If Status counts contains pasted notes without any HTTP status tokens, the summary changes to Check input and the validation list asks for rows such as 200=10000 and 500=12. After replacing the notes with parseable rows, reopen Status Mix before trusting the ledger. The table should show request counts, share percentages, and the intended Budget role for each detected status.

FAQ:

Should 429 count against the error budget?

Only if the SLO says throttled requests are bad events for the user journey being measured. The default pattern includes 429, but you can remove it and use 5xx when rate limiting is excluded from the objective.

Why can the sample pass while the projection is in watch status?

The sample allowance checks the observed window only. The projection stretches the same traffic and error pace across the compliance period, so a sample can remain under its local allowance while still using 70% or more of the projected period budget.

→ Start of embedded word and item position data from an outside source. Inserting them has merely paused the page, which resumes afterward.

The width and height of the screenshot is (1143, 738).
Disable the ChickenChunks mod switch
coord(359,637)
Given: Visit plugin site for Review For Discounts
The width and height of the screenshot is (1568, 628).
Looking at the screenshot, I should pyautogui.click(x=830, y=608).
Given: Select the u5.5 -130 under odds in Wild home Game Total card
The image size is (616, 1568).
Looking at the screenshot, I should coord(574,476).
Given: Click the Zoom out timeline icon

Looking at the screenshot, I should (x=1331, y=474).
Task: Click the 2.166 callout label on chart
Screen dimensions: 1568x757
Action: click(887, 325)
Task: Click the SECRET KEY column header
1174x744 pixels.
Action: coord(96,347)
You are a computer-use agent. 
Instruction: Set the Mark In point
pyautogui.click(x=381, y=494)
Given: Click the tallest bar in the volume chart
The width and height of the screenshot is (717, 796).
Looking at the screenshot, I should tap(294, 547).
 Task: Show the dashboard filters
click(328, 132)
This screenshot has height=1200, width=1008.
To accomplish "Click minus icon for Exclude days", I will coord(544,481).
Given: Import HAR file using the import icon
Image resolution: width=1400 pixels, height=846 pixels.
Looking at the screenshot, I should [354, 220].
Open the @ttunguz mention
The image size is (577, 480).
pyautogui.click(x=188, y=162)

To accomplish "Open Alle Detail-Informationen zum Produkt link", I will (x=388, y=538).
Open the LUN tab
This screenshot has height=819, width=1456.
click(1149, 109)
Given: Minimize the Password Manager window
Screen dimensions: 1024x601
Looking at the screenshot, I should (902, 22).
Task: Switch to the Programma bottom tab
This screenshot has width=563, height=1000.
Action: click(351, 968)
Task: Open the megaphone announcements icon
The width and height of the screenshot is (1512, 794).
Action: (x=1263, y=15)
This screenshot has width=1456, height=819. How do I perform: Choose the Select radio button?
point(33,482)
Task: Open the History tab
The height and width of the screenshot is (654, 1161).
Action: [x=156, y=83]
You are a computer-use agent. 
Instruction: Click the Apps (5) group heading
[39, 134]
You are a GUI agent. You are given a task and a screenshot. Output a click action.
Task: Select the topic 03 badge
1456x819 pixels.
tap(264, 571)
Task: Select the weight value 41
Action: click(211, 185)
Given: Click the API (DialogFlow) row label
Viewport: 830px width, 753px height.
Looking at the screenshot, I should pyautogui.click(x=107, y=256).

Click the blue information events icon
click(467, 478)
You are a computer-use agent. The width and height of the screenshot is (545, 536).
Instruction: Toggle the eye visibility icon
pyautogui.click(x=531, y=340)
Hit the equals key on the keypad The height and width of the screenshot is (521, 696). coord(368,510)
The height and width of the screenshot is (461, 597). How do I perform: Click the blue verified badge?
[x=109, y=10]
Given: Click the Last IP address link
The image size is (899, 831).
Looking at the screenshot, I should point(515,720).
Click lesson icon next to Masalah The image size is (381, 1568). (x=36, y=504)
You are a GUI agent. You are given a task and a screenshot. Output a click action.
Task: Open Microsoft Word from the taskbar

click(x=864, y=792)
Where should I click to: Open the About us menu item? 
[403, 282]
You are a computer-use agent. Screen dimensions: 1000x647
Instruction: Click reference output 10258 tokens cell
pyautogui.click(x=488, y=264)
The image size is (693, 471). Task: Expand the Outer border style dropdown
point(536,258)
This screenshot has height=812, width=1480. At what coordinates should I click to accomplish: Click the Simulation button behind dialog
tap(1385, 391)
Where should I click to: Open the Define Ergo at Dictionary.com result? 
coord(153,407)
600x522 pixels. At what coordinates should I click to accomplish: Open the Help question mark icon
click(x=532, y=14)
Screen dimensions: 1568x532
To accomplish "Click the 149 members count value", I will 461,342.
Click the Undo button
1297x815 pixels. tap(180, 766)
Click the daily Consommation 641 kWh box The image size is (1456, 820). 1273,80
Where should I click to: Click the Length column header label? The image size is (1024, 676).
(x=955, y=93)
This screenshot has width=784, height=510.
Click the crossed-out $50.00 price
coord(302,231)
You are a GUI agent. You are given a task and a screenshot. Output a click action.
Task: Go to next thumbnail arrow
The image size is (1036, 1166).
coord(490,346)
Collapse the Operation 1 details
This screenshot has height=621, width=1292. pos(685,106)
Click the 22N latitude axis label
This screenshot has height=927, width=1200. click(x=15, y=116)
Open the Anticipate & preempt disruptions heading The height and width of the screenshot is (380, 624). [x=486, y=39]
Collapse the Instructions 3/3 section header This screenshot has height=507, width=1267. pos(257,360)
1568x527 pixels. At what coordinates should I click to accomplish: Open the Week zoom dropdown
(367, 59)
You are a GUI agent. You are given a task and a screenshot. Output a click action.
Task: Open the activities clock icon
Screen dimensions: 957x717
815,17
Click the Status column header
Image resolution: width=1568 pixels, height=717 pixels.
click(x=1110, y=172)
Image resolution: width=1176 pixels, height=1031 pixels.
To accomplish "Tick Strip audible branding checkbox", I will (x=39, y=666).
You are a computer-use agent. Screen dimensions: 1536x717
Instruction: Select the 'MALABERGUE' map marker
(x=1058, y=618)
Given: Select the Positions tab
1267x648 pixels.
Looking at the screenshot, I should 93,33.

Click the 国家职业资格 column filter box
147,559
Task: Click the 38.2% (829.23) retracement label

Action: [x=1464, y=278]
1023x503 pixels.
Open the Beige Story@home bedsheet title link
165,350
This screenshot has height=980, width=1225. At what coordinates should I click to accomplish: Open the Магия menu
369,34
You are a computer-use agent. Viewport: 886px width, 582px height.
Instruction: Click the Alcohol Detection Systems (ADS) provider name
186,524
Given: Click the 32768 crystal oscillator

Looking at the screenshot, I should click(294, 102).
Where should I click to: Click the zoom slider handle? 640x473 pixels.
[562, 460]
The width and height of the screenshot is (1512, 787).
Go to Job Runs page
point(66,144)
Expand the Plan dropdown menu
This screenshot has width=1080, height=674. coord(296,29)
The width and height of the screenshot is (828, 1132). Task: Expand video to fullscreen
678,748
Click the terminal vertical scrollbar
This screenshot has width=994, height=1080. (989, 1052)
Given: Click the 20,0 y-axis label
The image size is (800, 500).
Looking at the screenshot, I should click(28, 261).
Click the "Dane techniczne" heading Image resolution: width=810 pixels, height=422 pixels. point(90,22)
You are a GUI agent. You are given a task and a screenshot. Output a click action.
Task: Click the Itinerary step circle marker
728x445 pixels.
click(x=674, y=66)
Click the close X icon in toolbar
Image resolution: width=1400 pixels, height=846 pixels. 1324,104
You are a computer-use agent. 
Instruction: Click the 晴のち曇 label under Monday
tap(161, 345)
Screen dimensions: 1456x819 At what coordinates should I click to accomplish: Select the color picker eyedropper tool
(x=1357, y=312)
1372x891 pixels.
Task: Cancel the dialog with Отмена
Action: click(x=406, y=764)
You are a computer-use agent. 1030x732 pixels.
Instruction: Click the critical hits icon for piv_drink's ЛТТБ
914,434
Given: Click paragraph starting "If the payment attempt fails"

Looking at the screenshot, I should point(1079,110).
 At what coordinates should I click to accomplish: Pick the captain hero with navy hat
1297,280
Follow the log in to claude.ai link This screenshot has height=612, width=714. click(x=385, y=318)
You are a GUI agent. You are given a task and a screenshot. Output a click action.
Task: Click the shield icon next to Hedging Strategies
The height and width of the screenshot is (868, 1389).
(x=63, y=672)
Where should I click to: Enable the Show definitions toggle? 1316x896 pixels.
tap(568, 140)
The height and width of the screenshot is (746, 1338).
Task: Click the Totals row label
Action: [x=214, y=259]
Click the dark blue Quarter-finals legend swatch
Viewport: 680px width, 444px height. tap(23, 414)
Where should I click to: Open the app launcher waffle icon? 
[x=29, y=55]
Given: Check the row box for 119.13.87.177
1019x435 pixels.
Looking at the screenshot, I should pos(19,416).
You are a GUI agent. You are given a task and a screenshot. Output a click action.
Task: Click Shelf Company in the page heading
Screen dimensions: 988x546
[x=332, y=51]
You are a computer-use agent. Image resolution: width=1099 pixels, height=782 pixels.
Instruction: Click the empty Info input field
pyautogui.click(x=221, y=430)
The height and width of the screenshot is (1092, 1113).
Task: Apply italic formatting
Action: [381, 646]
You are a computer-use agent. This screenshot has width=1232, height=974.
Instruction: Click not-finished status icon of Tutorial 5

What does a burn rate above 1.00x mean?

It means the observed bad-event ratio is higher than the SLO allows over a full period. If that mix continued, Projected exhaustion would land before the compliance period ends.

Why does a low-traffic sample look noisy?

The Sample confidence row compares the allowed bad events in the sample with 10. When the allowance is lower than 10, a few failures can swing burn rate sharply, so aggregate a longer window or a related SLO slice before making a high-risk decision.

Does the analyzer call the API being reviewed?

No. It parses the status counts or log-like lines you paste and calculates the result in the browser session. It does not make a live request to the named API or verify a monitoring-system SLO.

Why did I get a validation error after pasting logs?

The parser needs a recognizable HTTP status from 100 to 599. Use rows such as 200=10000, CSV-style pairs such as 500,12, or log lines that expose a status field. Then confirm the parsed statuses in Status Mix.

Glossary:

API error budget: The allowed number of budget-consuming API responses for a chosen SLO and compliance period.
Availability SLO: The target success percentage for eligible requests, such as 99.9% or 99.95%.
Eligible requests: The request count included in the SLO calculation after the user pastes status counts or log-like rows.
Budget-consuming requests: Requests whose HTTP statuses match the chosen class, range, or exact-code pattern.
Burn rate: The observed error ratio divided by the allowed error ratio for the SLO.
Compliance period: The reporting window, in days, used to project budget use and exhaustion timing.

References:

Concepts in service monitoring, Google Cloud Observability, updated 2026-04-29.
Alerting on your burn rate, Google Cloud Observability, updated 2026-04-29.
Prometheus Alerting: Turn SLOs into Alerts, Site Reliability Engineering Workbook, Google and O'Reilly Media, 2018.